- Born: June 23, 1973 (age 53)
- Education: University of Benin (Nigeria)
- Occupation: Banker

= Emmanuel Emefienim =

Nigerian banker

Emmanuel Efe Emefienim, CON is a Nigerian banker. He was Sterling Bank’s Executive Director, Institutional Banking from 2018 till March 2022. He is the founder and CEO of Premium Trust Bank.

==Career==
Emefienim obtained a Bachelor of Science degree in microbiology and two master's degrees in banking and finance and business administration respectively at University of Benin.
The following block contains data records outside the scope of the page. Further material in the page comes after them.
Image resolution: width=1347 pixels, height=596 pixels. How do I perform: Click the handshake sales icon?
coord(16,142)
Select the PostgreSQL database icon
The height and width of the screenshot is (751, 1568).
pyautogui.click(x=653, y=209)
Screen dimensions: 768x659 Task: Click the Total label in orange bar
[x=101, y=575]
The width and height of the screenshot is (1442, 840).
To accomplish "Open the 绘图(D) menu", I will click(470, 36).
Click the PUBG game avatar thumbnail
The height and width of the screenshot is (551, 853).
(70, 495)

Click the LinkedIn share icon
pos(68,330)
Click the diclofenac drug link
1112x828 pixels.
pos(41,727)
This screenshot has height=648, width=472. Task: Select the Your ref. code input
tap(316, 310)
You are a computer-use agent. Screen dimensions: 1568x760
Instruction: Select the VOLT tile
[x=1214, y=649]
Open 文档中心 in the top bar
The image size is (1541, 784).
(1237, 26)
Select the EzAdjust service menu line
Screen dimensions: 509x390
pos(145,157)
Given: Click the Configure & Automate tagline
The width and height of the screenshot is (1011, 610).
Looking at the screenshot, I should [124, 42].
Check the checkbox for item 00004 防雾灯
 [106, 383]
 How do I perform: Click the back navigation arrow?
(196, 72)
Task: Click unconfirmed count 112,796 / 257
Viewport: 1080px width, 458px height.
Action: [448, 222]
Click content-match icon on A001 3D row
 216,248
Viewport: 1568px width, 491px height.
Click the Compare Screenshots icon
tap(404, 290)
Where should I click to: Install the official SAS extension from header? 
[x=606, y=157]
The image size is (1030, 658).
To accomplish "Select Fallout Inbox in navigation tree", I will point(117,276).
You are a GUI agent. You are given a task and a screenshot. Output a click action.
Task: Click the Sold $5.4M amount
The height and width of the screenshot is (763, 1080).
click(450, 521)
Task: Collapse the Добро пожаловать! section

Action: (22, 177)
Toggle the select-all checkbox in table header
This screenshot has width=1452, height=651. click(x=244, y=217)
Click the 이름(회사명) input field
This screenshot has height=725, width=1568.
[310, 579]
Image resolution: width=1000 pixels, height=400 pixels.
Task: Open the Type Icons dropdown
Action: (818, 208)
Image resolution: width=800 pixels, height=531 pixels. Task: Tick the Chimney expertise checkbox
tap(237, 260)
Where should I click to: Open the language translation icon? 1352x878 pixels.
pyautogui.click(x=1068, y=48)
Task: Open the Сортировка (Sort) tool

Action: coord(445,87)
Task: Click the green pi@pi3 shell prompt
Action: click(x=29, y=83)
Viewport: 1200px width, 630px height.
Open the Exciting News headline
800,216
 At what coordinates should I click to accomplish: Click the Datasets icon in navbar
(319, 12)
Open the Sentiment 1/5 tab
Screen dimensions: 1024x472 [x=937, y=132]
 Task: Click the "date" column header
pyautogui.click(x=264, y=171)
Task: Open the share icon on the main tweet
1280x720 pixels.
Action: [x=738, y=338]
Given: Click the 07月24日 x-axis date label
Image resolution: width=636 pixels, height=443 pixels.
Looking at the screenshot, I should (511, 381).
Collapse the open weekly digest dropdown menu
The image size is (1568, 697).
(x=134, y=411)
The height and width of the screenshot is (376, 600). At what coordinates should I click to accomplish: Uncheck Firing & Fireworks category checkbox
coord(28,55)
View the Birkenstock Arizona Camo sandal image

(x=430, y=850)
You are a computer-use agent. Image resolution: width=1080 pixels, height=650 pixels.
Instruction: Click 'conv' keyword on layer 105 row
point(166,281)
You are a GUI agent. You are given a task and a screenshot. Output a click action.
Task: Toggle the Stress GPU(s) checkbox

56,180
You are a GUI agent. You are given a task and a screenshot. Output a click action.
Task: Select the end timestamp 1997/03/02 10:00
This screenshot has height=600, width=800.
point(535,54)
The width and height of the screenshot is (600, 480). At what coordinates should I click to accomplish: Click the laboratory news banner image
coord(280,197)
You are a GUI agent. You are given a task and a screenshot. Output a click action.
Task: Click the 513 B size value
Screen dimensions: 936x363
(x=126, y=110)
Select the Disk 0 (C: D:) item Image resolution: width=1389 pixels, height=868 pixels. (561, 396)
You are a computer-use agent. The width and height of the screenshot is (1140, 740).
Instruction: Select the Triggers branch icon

Emefienim started his career in banking at Oceanic Bank Plc (now Ecobank Nigeria) where he worked from 1992 to1997. At Oceanic Bank, he became the Head, Credit & Marketing. From 1997 to 2000, he was Manager, Commercial Banking at United Bank for Africa. For a 6-year period, he worked at Savannah Bank Plc and FSB International (now Fidelity Bank Plc) before joining Equitorial Trust Bank (ETB) in 2006. He became a Zonal Business Director at ETB till it consolidated into Sterling Bank in 2011. Sterling Bank appointed him to the position of Regional Business Executive covering South-South 2 Region, and later on, the South-South 1 region. He then became General Manager in 2016 and got appointed to the Board of Sterling Bank as executive director, Institutional Banking Directorate in 2018. He resigned from Sterling Bank to start Premium Trust Bank in April 2022.